Читать книгу Principles of Plant Genetics and Breeding - George Acquaah - Страница 301

One unique attribute found only in the apomictic backcross hybrids, irrespective of their possessing a 38‐chromosome (20Mz + 18Tr) or 39‐chromosome (30Mz + 9Tr) constitution, is the maintenance of their genetic composition. Theoretically, apomictic individuals will reproduce a genetic copy of themselves through the seed they produce. However, studies focused on this behavior in maize‐Tripsacum hybrids have proven this will not necessarily be the case.

First division restitution (FDR) can lead to chromosome doubling in intergeneric hybrids of various grasses, of which many are of polyploid or of complex polyploid origin (Xu and Joppa 1995). Consequently, unreduced gametes bypass the reductional division and are generated only by a normal equational division. This behavior can occur during megasporogenesis or microsporogenesis; however, in the case of pollen sterile apomictic maize‐Tripsacum hybrids, this behavior impacts genetic change by way of the megaspore. Studies utilizing both molecular and phenotypic evaluations have suggested that an FDR event can occur in apomictic Tripsacum dactyloides resulting in genome alterations in an apomictic genotype (Kindiger and Dewald 1996). This behavior has been visually verified by the occasional discovery of major chromosome rearrangements involving Mz6L, Tr16L, Mz2S, and other unknown maize and Tripsacum chromosomes during routine cytogenetic investigations involving both apomictic 38‐ and 39‐chromosome maize‐Tripsacum hybrids. This component of diplosporous apomixis in Tripsacum and maize‐Tripsacum hybrids has not been well studied or addressed.
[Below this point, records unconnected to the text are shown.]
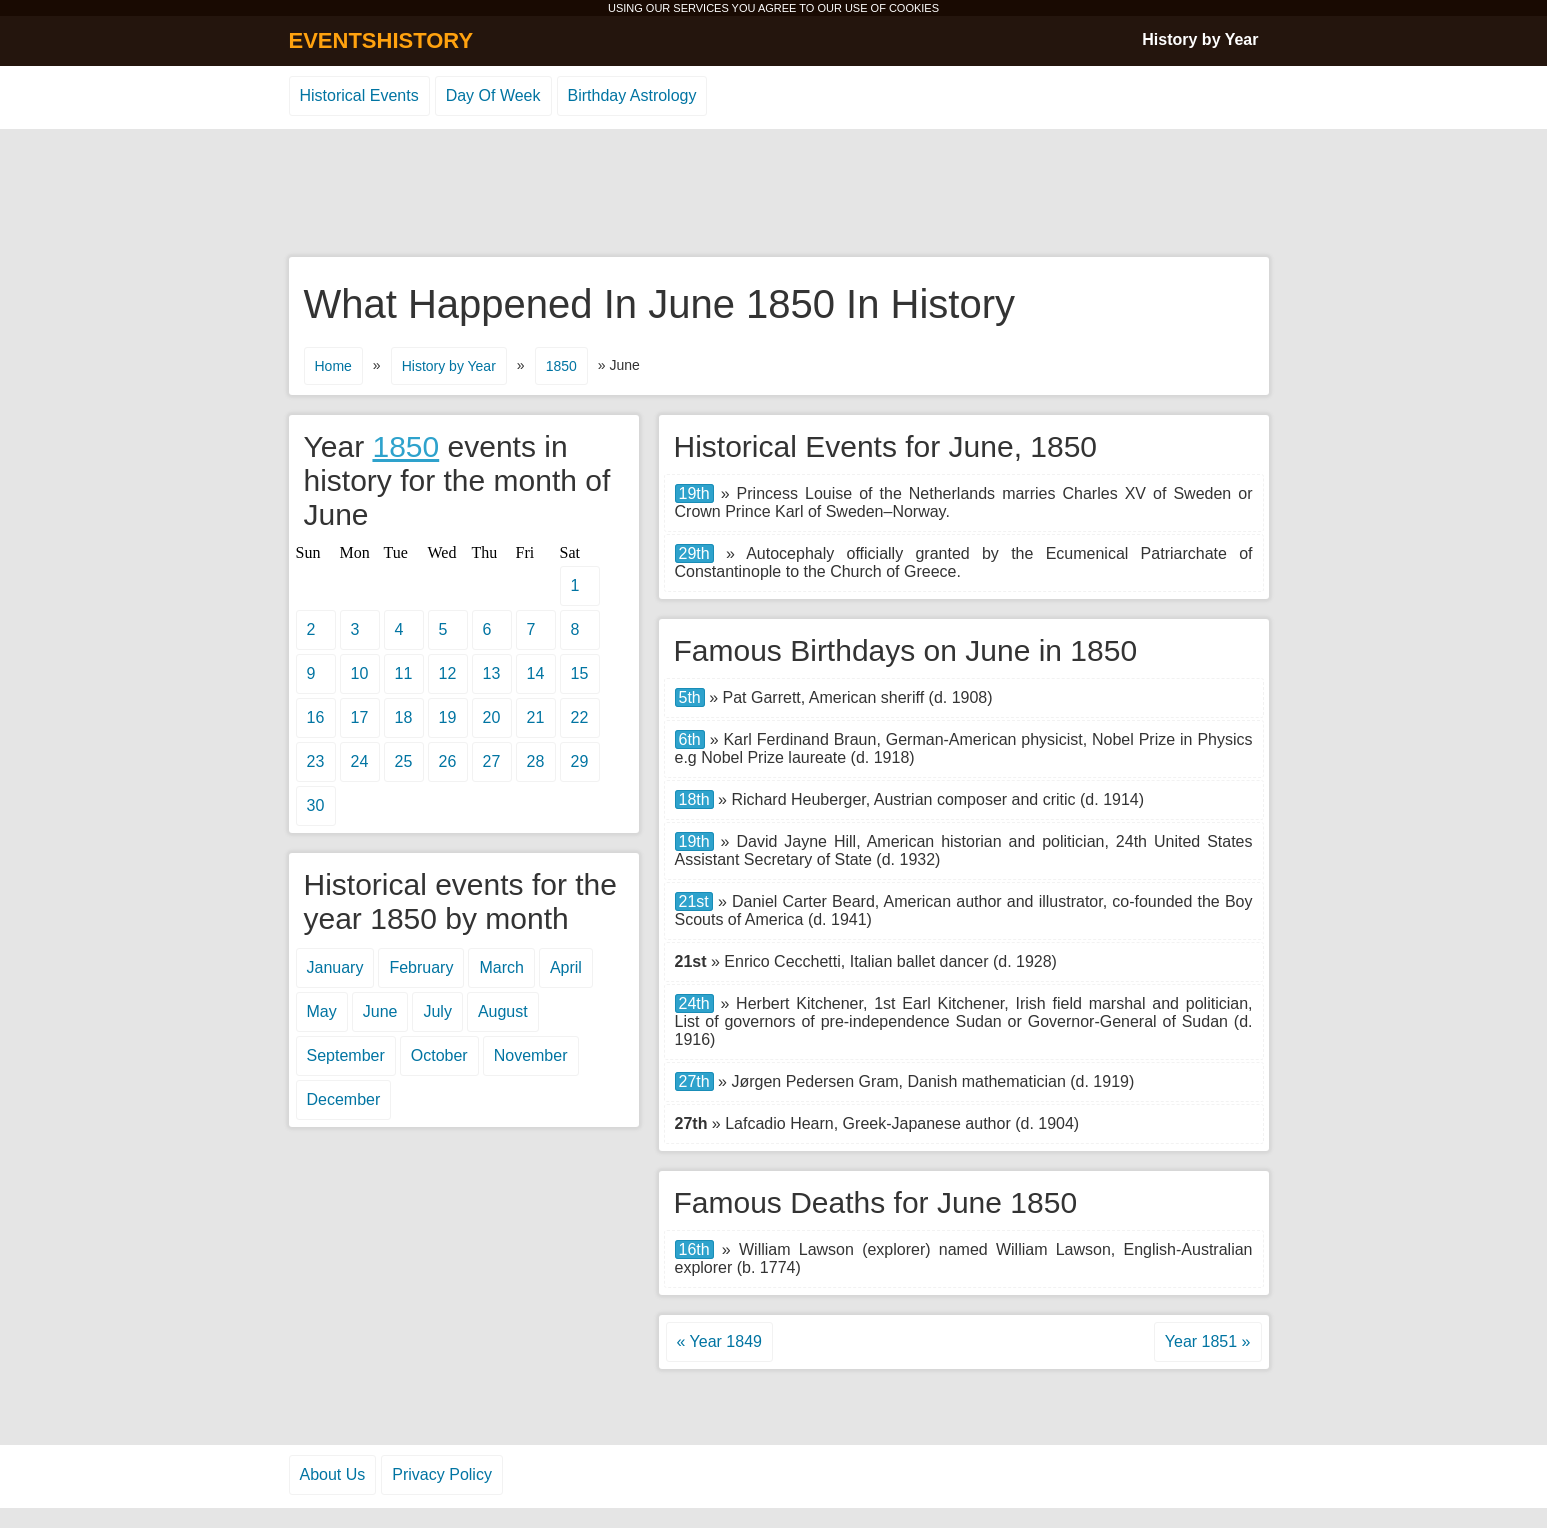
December (344, 1099)
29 (580, 761)
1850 (561, 366)
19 (448, 717)
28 (536, 761)
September (346, 1055)
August (503, 1011)
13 (492, 673)
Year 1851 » (1208, 1341)
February (421, 967)
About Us (333, 1474)
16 (316, 717)
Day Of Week (493, 95)
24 (360, 761)
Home (333, 366)
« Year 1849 (719, 1341)
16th (694, 1249)
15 (580, 673)
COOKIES (914, 8)
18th (694, 799)
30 (316, 805)
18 (404, 717)
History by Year (1200, 39)
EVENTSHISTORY (381, 40)
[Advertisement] (774, 194)
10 (360, 673)
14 (536, 673)
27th (694, 1081)
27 (492, 761)
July (437, 1011)
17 (360, 717)
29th (694, 553)
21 (536, 717)
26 (448, 761)
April (566, 967)
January (335, 967)
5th (690, 697)
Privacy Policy (442, 1474)
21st (694, 901)
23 (316, 761)
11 (404, 673)
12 (448, 673)
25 (404, 761)
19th (694, 493)
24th (694, 1003)
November (531, 1055)
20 (492, 717)
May (322, 1011)
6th (690, 739)
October (439, 1055)
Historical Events (359, 95)
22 (580, 717)
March (501, 967)
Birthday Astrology (632, 95)
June (380, 1011)
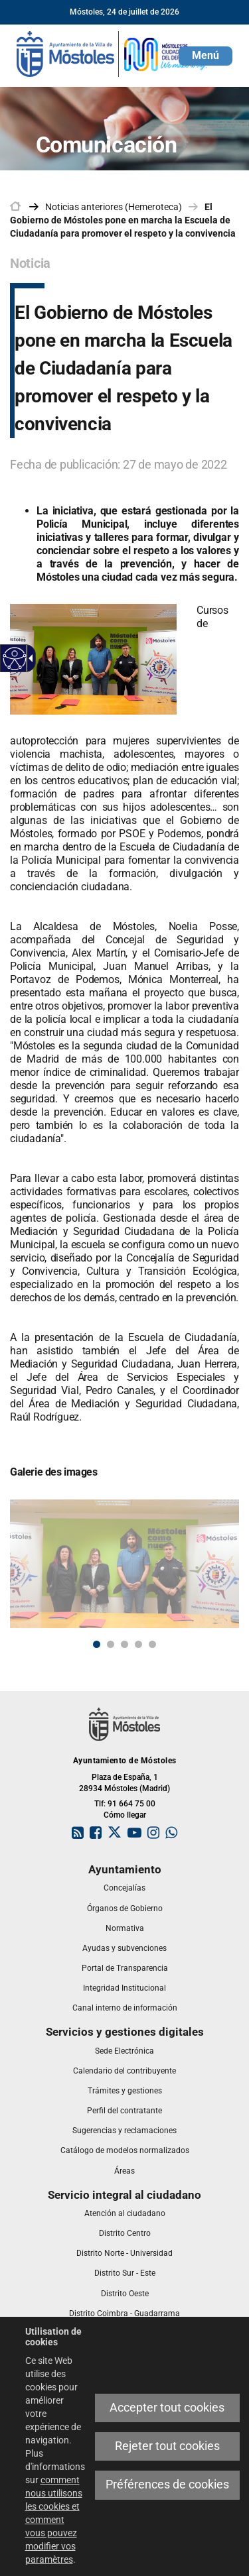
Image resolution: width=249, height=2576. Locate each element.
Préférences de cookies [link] (167, 2484)
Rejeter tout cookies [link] (167, 2446)
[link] (15, 658)
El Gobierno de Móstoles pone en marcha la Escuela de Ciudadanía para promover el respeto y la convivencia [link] (123, 220)
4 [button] (138, 1644)
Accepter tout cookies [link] (167, 2407)
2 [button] (110, 1644)
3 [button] (124, 1644)
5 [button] (152, 1644)
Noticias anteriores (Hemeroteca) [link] (113, 207)
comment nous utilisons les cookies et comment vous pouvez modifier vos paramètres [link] (53, 2520)
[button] (205, 56)
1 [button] (96, 1644)
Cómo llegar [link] (125, 1815)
Evaluation of both apomictic 38‐chromosome and 39‐chromosome individuals that have been increased over several locations for a minimum of 15 years (Figure B6.6), has shown that a low level of genome reorganization does occur, sometimes resulting in genome loss. This behavior is well documented in some of the apomictic Petrov materials and can only be visualized following the passage of time. The generation of a Mz6L‐Tr16L translocation is quite likely a product of this type of behavior (Kindiger and Dewald 1996; Kindiger et al. 1996b). In addition, a long‐term (15+ years) selection program in a 38‐chromosome (20Mz + 18Tr) apomictic genotype has resulted in a pollen sterile, apomictic line that has a near‐perfect resemblance to maize in its plant and ear characteristics (Figure B6.7a,b). Consequently, the occurrence of FDR events in apomictic maize‐Tripsacum hybrid should generate some concern regarding the development of apomictic off‐types which, over time, would increase the genetic non‐uniformity of a particular genotype.

Figure B6.6 A series of 39‐chromosome maize‐Tripsacum (30Mz + 9Tr) hybrids growing at the Japanese National Livestock and Grassland Research Institute, Nishinasuno, Japan.

Figure B6.7 (a) (left). A highly maize‐like 38‐chromosome apomictic maize‐Tripsacum hybrid. This selection has none or few tillers and exhibits a distinct maize phenotype. (b) (right). A top and second ear taken from one of these highly maize‐like apomictic individuals. Note the eight rows on the ear is rarely found in other apomictic maize‐Tripsacum hybrids.